Dans un monde où le politiquement correct règne en maître, il est rafraîchissant de se plonger dans les écrits sans filtre d’une époque révolue. C’est exactement ce que propose la réédition en un seul volume des « Écrits sur le cinéma » de Pauline Kael, critique légendaire qui a officié principalement dans les pages du New Yorker entre 1967 et 1991. Un recueil qui est un véritable régal de fiel cultivé et de passion dévorante pour le 7e art.
Une plume acerbe au service du cinéma
Pauline Kael était réputée pour sa verve cruelle, sa mémoire sélective et sa mauvaise foi abyssale. Mais c’est justement ce qui faisait tout son charme et sa singularité dans le paysage de la critique cinématographique. Loin des considérations esthétiques alambiquées, elle allait droit au but, quitte à heurter les sensibilités.
Les films sont un merveilleux sujet de discussion, à condition de parler d’autre chose que de cinéma. La caméra on s’en fiche, le vrai sujet est la beauté éphémère, la quête de vérité fictive, le désir et la passion de la lumière, l’enfance éternelle et bien sûr la mort.
Pauline Kael
À travers ses critiques au vitriol, Pauline Kael nous rappelle que le cinéma est avant tout une affaire de sensations, d’émotions brutes. Peu importe la sophistication de la mise en scène si le film ne parvient pas à nous faire vibrer, à nous transporter dans un ailleurs.
Le cinéma comme miroir de nos vies
Pour Pauline Kael, les grands films sont ceux qui parviennent à capturer un fragment de vérité sur la condition humaine. Ceux qui nous renvoient à nos propres questionnements existentiels, nos doutes, nos espoirs. Loin des postures intellectuelles, elle cherchait dans les œuvres un écho à sa propre vie, à ses propres obsessions.
En cela, ses écrits sont un formidable témoignage sur le pouvoir cathartique du cinéma. Un art qui nous permet d’affronter nos démons intérieurs par procuration, de vivre mille vies en une seule. Avec sa plume acérée, Pauline Kael nous invite à nous laisser submerger par les images, à nous abandonner à la magie du grand écran.
Une vision à contre-courant
À l’heure où les réseaux sociaux et les diktats du politiquement correct ont tendance à uniformiser la pensée, replonger dans les écrits de Pauline Kael est un acte de rébellion salutaire. Une bouffée d’air frais qui nous rappelle que l’art n’a pas à se soumettre à la bien-pensance ambiante.
Ses textes sont un éloge de la subjectivité assumée, de la passion dévorante qui ne s’embarrasse pas de nuances. Un manifeste pour une critique engagée, qui ne craint pas de bousculer les convenances et les idées reçues.

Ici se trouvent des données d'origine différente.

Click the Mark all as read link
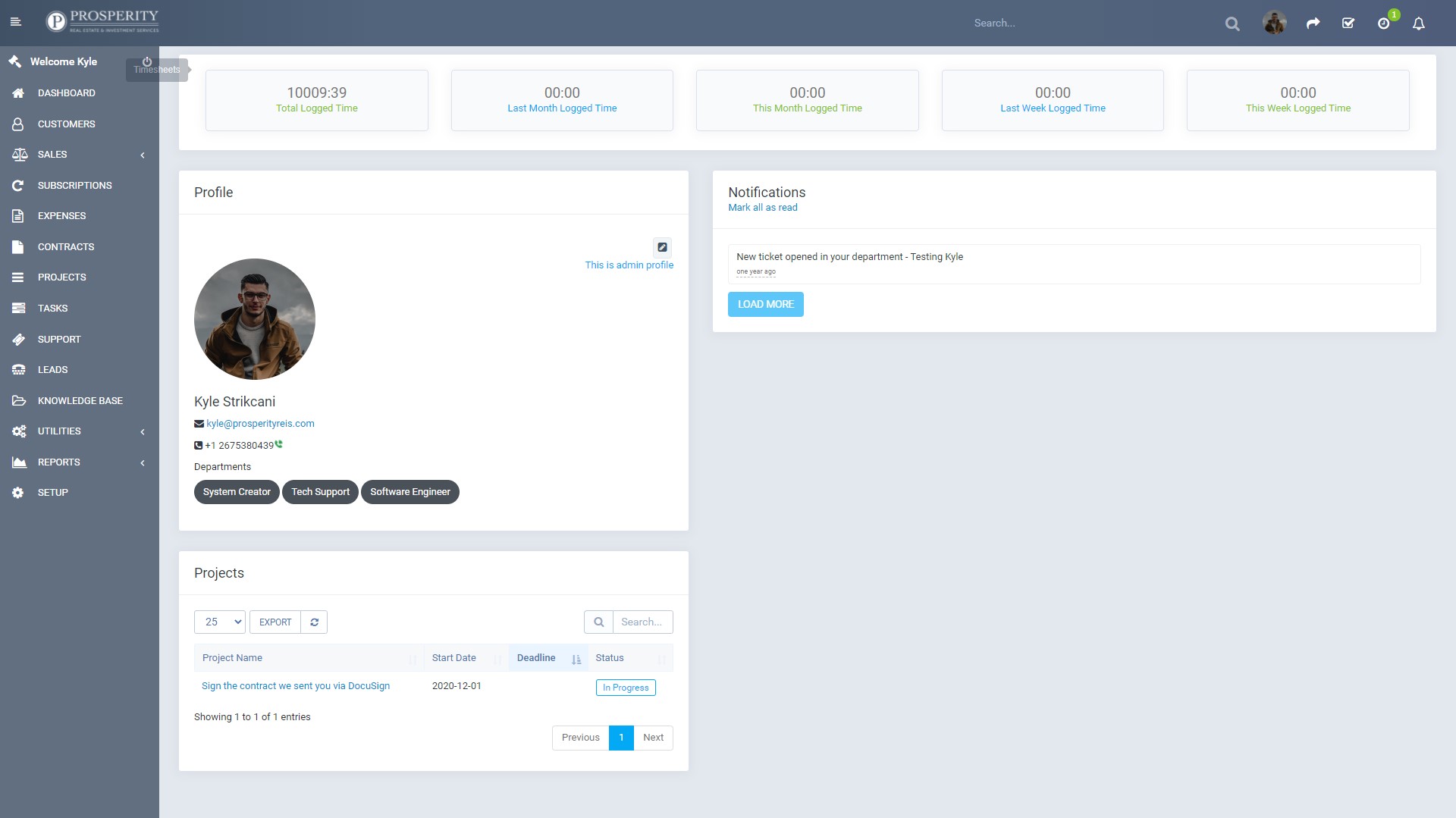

L’héritage d’une plume libre
Plus de trente ans après sa disparition, les écrits de Pauline Kael n’ont rien perdu de leur mordant ni de leur pertinence. Ils sont une source d’inspiration pour tous ceux qui cherchent à aiguiser leur regard critique, à affirmer leur singularité dans un monde de plus en plus formaté.
Alors que le cinéma traverse une crise existentielle, entre la dictature des franchises et la concurrence des plateformes de streaming, relire Pauline Kael est aussi une manière de renouer avec l’essence même du 7e art. Une invitation à se laisser envoûter par la magie des images, à se laisser emporter par des histoires qui nous transcendent.
Car c’est bien là le secret de la longévité des écrits de Pauline Kael : au-delà des polémiques et des coups de griffe, ils témoignent d’un amour inconditionnel pour le cinéma. Un amour exigeant, passionnel, qui ne se satisfait pas de la médiocrité ambiante. Un amour qui nous pousse à chercher, film après film, ces petits miracles de mise en scène qui donnent tout son sens à la vie.